母もその妹である叔母も私も力の大小は問わず霊感体質で、ヒステリックだ。
(叔母はもう亡くなっている。)よく夜中トイレ起きのときに、檀家のおじいちゃんやおばあちゃんが
廊下をすーーっと歩いていったのを見たという。
そして、必ず翌日かその日の夜中に訃報が届く。まさに母が見たその人だ。
さて、これはそんな母の霊体験だ。
母はよく夜にうなされ、隣の部屋で寝ている私をうめき声で呼ぶ。

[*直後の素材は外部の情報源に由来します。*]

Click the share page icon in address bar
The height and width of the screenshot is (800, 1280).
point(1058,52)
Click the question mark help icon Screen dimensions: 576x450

(というより
不安なので起こしに行くしかないのだが)その日はたまたま私は母の呼びかけに
気づいて起きる前に意識があった。
見れば空間が入り混じってマーブル模様のようになり、壁からは無数の男の
顔が出てくる。天井からも床からも。私は母を助けに行きたいと思っても
唯一出せるのは声だけだ。
「おかあさーん」と、初めて叫んだ。
母も同じものを見て、やはり私の名を叫んでいた。どのくらい時間がたったのか
分からないまま朝になって、その日は母も私も熱を出し、学校を休んだ。